Superate le illusioni del Primato, la centralità di M. emerse in piena luce nel libro Del rinnovamento civile d’Italia, pubblicato sul finire del 1851. L’autore del Principe vi era celebrato come «il Galileo della politica», come colui che aveva portato nel pensiero politico «l’esperienza fecondata e ampliata dall’induzione e dal raziocinio» (Del rinnovamento civile d’Italia, a cura di F. Nicolini, 3° vol., 1912, p. 84); e, soprattutto, come il perfezionatore di quell’idea nazionale che aveva trovato nell’opera di Dante il suo principio. Attraverso la critica del potere temporale della Chiesa, G. recuperava anche l’analisi di M. sulle ragioni della decadenza italiana, pur sottolineando che, là dove Dante, «esautorando il re sacerdote», rimase «devotissimo al pontefice», M. si scostò dalla sua «moderanza» per lo scarso rispetto che nutrì verso le credenze religiose. Perciò, insieme ai nomi di Dante e di Paolo Sarpi, M. entrava a far parte del «triumvirato più insigne della scuola patria» (p. 86), una scuola politica «progenitrice di tutte le altre scuole che sorsero di mano in mano e oggi fioriscono nelle varie parti di Europa» (p. 87); e G. indicava in una «seconda fondazione» (p. 88) di questa linea di pensiero il compito specifico del «rinnovamento civile d’Italia», inteso ormai come «il compimento della modernità» (p. 91).
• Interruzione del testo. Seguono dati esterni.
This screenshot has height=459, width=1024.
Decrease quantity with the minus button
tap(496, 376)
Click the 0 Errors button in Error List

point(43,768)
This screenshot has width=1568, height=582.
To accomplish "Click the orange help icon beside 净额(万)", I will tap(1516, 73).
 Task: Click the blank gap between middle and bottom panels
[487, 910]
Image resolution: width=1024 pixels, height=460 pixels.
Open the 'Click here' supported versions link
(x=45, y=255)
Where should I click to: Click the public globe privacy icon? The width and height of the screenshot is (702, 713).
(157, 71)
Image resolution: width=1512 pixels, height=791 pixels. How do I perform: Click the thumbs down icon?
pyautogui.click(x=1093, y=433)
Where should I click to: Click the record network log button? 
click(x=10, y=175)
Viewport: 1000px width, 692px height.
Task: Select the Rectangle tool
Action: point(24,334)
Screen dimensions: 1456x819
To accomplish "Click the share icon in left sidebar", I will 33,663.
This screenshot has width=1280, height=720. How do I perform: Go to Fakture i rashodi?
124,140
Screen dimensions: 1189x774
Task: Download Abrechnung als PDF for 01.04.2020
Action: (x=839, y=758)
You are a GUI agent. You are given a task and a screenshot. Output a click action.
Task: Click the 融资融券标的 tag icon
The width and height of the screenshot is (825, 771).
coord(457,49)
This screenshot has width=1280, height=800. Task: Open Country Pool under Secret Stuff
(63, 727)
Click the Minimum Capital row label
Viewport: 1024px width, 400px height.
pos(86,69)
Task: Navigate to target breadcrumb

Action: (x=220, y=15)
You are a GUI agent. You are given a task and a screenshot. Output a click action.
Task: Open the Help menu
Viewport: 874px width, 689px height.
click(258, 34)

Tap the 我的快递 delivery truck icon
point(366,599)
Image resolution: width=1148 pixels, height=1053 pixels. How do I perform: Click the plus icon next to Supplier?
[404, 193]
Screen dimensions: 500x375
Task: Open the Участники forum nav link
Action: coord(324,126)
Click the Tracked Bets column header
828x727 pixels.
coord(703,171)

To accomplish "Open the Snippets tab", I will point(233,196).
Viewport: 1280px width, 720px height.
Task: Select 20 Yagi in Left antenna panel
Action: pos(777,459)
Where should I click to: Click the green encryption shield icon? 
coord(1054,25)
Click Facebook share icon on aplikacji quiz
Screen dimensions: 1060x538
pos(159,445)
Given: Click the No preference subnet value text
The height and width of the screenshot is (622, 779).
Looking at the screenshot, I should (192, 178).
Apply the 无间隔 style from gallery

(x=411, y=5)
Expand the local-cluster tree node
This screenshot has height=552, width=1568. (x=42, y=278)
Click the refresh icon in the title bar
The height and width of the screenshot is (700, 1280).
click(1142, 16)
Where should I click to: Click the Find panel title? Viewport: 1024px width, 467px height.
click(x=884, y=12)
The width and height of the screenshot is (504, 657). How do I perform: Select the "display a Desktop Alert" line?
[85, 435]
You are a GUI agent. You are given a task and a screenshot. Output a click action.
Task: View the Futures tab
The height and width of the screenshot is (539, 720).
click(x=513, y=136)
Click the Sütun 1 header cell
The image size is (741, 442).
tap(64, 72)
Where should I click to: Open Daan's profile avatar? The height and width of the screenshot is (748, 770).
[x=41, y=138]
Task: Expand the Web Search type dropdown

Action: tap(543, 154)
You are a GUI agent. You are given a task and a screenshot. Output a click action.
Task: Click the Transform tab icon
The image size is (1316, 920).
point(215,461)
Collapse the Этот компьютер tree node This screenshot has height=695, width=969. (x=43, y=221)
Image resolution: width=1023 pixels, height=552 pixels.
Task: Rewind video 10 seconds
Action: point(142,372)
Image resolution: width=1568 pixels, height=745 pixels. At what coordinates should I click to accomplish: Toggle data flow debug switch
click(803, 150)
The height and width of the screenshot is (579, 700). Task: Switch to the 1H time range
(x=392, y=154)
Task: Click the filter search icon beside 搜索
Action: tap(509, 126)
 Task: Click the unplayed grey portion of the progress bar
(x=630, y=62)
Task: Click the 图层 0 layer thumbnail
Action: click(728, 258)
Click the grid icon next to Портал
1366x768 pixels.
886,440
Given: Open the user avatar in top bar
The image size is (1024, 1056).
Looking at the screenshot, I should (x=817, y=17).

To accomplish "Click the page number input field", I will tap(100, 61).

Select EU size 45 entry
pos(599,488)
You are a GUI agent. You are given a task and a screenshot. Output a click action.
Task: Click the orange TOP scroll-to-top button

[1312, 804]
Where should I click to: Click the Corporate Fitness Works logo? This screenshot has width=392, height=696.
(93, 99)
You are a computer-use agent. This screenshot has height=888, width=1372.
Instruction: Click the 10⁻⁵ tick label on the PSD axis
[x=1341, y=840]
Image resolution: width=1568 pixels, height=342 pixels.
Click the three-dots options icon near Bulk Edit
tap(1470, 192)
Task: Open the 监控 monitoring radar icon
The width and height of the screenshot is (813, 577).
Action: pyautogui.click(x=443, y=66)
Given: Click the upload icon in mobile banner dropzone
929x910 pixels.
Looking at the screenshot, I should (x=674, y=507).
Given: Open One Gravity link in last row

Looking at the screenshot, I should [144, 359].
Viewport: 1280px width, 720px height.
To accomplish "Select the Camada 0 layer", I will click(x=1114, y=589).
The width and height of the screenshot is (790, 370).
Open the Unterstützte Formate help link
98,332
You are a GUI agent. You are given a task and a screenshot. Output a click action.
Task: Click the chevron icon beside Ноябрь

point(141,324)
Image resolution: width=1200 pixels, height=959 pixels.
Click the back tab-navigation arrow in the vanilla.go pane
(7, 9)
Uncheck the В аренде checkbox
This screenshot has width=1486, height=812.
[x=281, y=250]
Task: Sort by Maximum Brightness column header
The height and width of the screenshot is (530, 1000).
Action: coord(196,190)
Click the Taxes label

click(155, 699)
Bibliografia: Introduzione allo studio della filosofia, 3 voll., Bruxelles 1840, 4 voll., 1844 (rist., 3 voll., Capolago 1846); Del primato morale e civile degli Italiani, 2 voll., Bruxelles 1843, Napoli 18484; Prolegomeni del primato morale e civile degli Italiani, Bruxelles 1845; Il gesuita moderno, 5 voll., Losanna 1846-1847, 6 voll., Vigevano 18482; Del rinnovamento civile d’Italia, 2 voll., Torino-Paris 1851; Pensieri di Vincenzo Gioberti. Miscellanee, 2 voll., Napoli 1859-1860; Meditazioni filosofiche inedite, a cura di E. Solmi, Firenze 1909; I frammenti Della riforma cattolica e Della libertà cattolica, a cura di G. Balsamo Crivelli, Firenze 1924; Epistolario, Edizione nazionale a cura di G. Gentile, G. Balsamo Crivelli, 11 voll., Firenze 1927-1937.
Per gli studi critici si vedano: A. Anzilotti, Gioberti, Firenze 1931; M. Mustè, La scienza ideale. Filosofia e politica in Vincenzo Gioberti, Soveria Mannelli 2000.